▸ Task goal
Please print exactly the lines running from the one that contains "Task: Select the 1-11 weeks column header" to the end of the data, with both lines included.

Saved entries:
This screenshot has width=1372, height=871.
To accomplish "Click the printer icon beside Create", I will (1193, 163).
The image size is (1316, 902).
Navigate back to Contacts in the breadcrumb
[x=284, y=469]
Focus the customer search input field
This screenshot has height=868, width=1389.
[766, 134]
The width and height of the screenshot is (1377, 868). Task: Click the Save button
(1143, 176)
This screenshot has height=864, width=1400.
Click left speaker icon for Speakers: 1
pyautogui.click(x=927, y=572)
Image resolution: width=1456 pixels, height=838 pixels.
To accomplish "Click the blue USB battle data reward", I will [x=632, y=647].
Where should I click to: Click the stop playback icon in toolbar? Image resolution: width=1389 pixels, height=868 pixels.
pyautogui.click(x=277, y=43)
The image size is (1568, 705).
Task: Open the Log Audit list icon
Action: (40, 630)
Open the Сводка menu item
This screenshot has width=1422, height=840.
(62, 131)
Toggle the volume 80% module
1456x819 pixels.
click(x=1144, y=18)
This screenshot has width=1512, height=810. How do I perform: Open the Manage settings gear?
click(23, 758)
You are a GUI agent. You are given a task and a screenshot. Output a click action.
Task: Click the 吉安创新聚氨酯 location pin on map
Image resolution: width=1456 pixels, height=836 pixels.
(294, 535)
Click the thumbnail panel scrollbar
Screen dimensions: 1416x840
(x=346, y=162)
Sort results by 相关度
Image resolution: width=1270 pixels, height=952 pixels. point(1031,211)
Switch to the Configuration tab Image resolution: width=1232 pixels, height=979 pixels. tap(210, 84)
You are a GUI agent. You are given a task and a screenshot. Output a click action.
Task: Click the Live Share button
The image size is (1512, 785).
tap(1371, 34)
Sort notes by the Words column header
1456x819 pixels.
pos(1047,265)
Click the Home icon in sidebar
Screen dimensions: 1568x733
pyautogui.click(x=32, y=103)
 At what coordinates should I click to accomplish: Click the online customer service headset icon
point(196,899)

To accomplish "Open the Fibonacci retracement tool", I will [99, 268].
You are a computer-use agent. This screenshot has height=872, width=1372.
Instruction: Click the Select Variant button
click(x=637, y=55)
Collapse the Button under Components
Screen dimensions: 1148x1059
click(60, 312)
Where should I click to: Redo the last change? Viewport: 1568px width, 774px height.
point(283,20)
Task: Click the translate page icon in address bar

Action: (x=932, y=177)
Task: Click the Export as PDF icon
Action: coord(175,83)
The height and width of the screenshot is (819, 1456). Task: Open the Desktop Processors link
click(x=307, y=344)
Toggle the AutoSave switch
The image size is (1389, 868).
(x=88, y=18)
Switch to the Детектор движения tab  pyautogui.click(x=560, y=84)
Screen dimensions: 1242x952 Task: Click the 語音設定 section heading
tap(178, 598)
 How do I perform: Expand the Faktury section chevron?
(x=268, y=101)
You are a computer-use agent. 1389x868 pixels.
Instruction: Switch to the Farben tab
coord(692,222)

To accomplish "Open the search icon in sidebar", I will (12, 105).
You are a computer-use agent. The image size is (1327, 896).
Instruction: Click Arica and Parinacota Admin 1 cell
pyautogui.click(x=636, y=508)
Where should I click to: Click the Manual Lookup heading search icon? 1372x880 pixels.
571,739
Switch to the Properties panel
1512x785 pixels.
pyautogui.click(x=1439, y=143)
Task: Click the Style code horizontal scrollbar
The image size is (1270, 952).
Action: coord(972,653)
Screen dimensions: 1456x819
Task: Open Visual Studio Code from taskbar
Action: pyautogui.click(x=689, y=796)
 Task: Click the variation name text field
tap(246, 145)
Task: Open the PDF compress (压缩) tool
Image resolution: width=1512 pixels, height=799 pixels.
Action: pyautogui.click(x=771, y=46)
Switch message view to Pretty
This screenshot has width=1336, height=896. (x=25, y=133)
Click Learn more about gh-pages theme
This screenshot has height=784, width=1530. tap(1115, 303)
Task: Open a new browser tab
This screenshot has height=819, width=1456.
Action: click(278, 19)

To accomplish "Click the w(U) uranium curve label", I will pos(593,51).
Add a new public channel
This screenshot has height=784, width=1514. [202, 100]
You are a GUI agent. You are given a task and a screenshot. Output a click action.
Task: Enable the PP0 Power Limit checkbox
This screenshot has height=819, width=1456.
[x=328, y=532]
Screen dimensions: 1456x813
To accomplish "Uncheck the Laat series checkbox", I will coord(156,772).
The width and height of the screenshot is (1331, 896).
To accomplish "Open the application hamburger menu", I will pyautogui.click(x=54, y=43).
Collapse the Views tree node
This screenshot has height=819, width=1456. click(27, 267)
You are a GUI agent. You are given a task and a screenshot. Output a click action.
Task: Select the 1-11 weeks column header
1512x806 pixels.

▸ Reply to the exercise
Task: Select the 1-11 weeks column header
1512x806 pixels.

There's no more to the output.